- **EXERCISE**
Repeat word for word the lines from the one containing "Task: Expand the" to the end of the material below, and leave all pictures out.

[ENTRIES SUPPLIED — start]

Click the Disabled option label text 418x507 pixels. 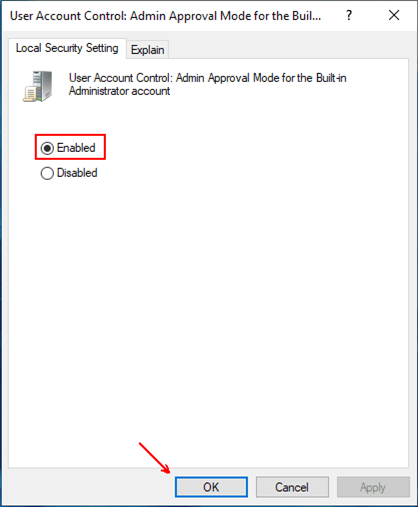click(77, 173)
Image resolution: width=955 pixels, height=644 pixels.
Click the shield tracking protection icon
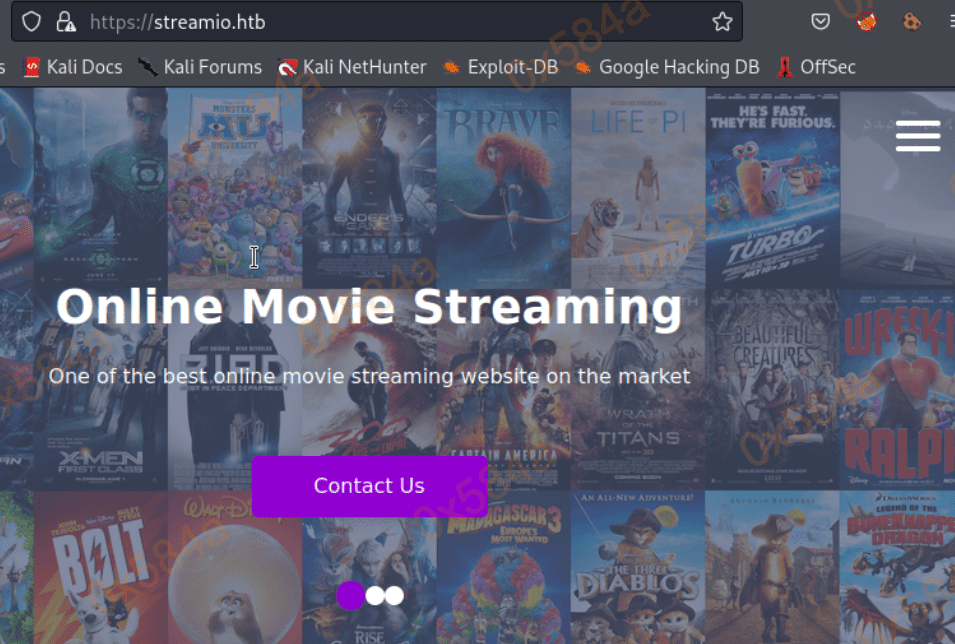pos(32,21)
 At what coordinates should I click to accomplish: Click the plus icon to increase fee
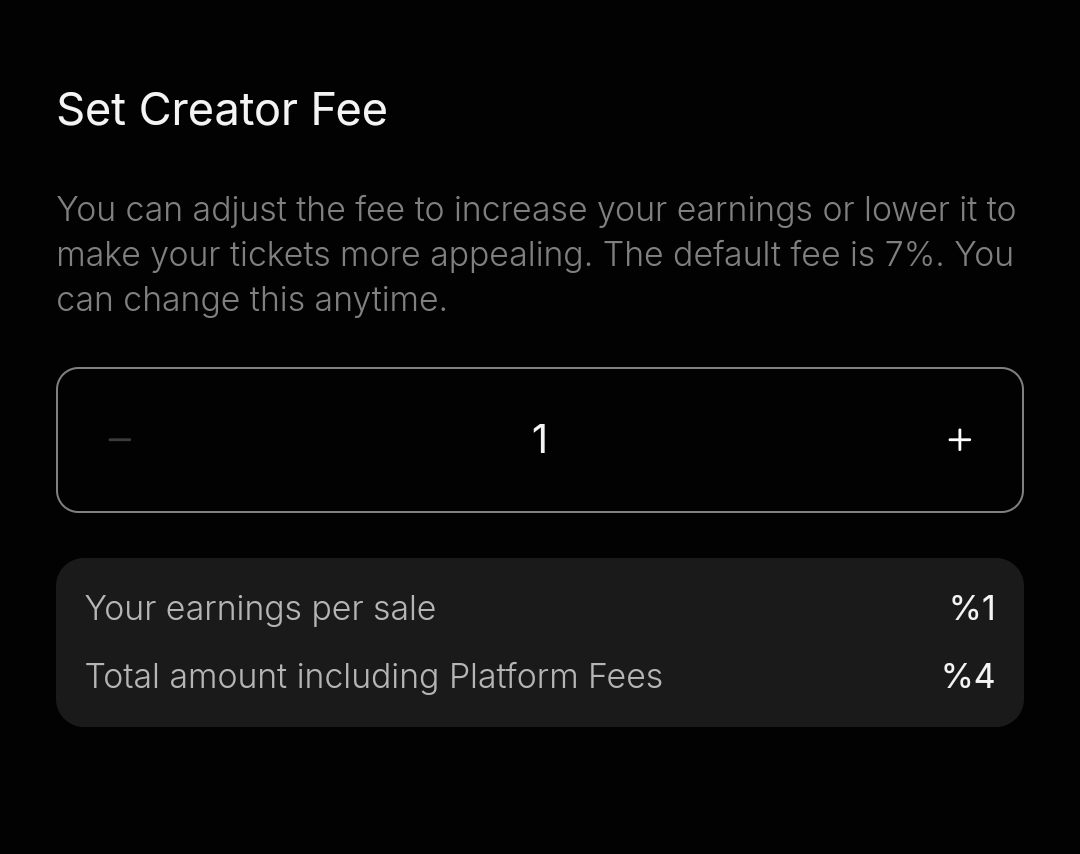(959, 440)
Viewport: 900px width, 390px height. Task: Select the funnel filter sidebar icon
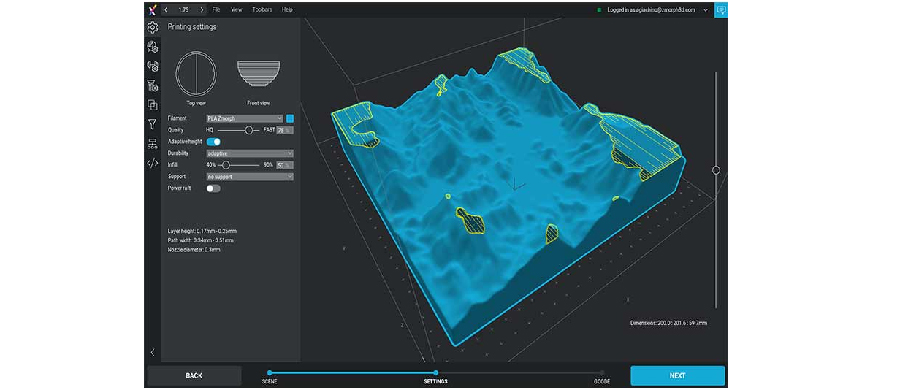click(153, 124)
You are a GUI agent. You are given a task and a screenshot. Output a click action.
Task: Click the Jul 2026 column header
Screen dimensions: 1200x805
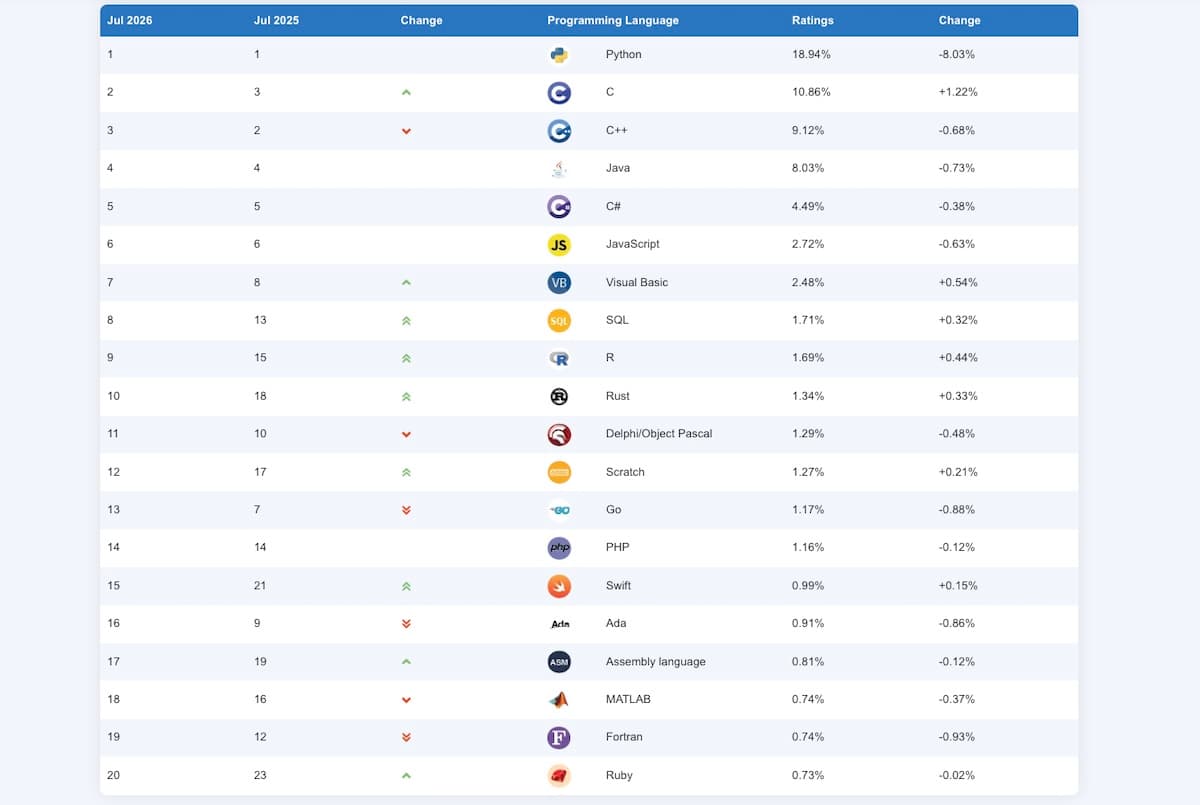(x=130, y=20)
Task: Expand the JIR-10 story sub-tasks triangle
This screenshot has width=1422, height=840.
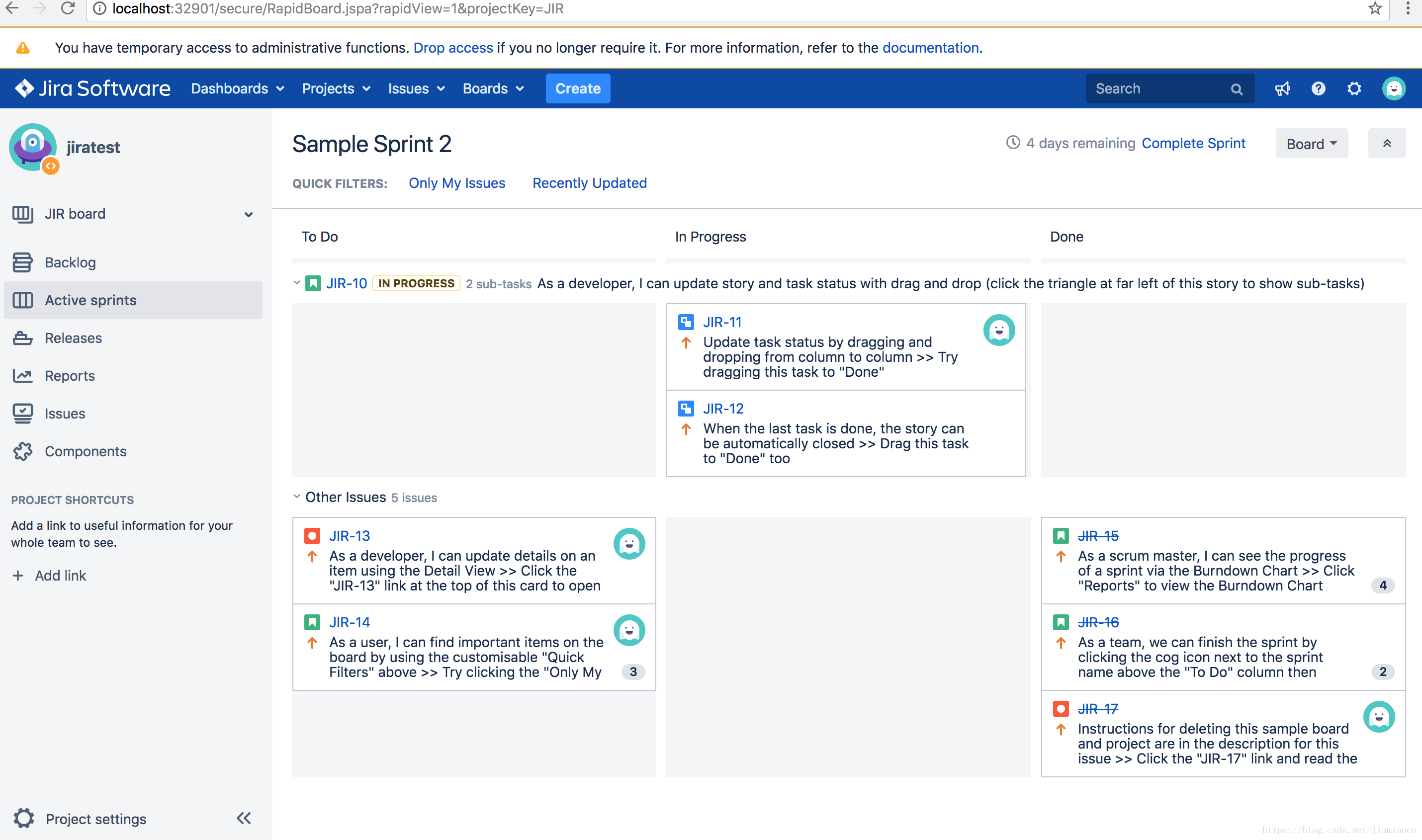Action: [x=297, y=283]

[ENTRIES SUPPLIED — finish]

- **YOUR SOLUTION**
Task: Expand the JIR-10 story sub-tasks triangle
This screenshot has width=1422, height=840.
Action: [x=297, y=283]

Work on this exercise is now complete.